Friday, November 5

Jobs Data Highlight the Challenges for Washington

As President Obama said himself, that was the message in Friday’s Labor Department report, which showed that the United States economy added 151,000 jobs in October.

It was certainly a welcome change after four months of job losses but not strong enough to make a dent in unemployment. Nearly 15 million people are still out of work, and the unemployment rate remains at 9.6 percent.
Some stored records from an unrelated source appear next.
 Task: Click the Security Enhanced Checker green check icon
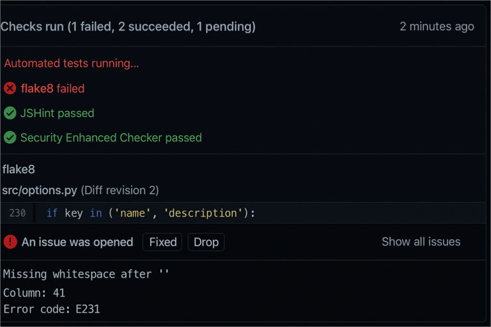(x=10, y=137)
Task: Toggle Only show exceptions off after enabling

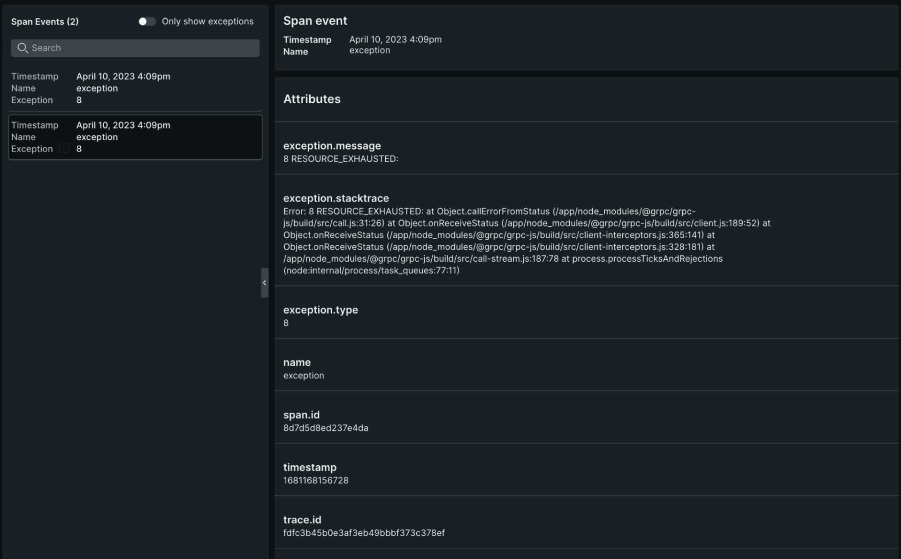Action: click(147, 22)
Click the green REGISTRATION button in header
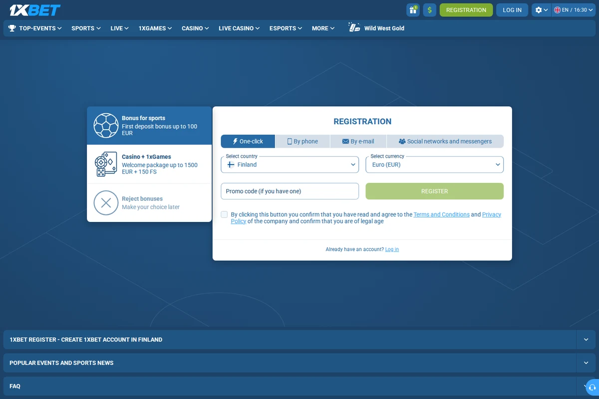 pos(466,10)
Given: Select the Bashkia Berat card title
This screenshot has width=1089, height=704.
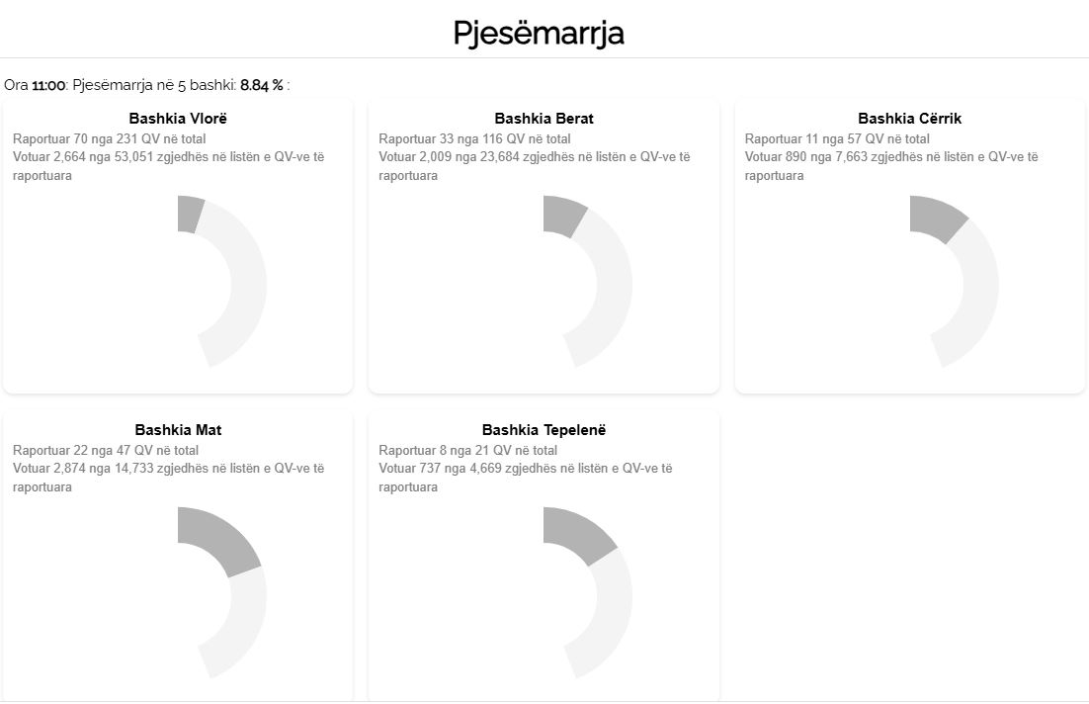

The jobless rate has not fallen substantially this year largely because job growth has been barely fast enough to absorb new entrants to the labor force. And even if the economy suddenly ramps up and starts adding 208,000 jobs a month — the average during the best year of job creation this decade — it would take 12 years to fully close the gap between the growing number of American workers and the total number of jobs available, according to Brookings Institution’s Hamilton Project.

The latest numbers underscore the challenges that lie ahead for Washington in the wake of a newly divided government and calls by Republican leadership to discredit President Obama’s economic policies. Economists themselves cannot agree about what kinds of policy measures would rescue the job market. And even if a magic bullet were available, it seems unlikely that a gridlocked Congress could cooperate long enough to put it in place.

The policy measures that are more feasible — in particular, the Federal Reserve’s decision this week to pump more money into the economy — seem to be upsetting the rest of world. The lead-up to the Group of 20 summit meeting in South Korea next week has been dominated by criticisms of the Fed’s announcement and battle cries over “currency wars.”

Given all this, President Obama has tried to recast his Asia trip as a jobs mission.

“The primary purpose is to take a bunch of U.S. companies and open up markets so that we can sell in Asia, in some of the fastest-growing markets in the world, and we can create jobs here in the United States of America,” Mr. Obama told his cabinet Thursday. On Friday he tried to highlight the bright spots in the jobs report, calling it “encouraging.” Still he acknowledged, “The fact is, an encouraging jobs report doesn’t make a difference if you’re still one of the millions of people who are looking for work.”

He reached out to Republicans who have just won control of the House and picked up six seats in the Senate, pledging to work together on job growth. “I am open to any idea, any proposal, any way we can get the economy growing faster so that people who need work can find it faster,” he said, ticking off ideas like more infrastructure spending and tax breaks for businesses.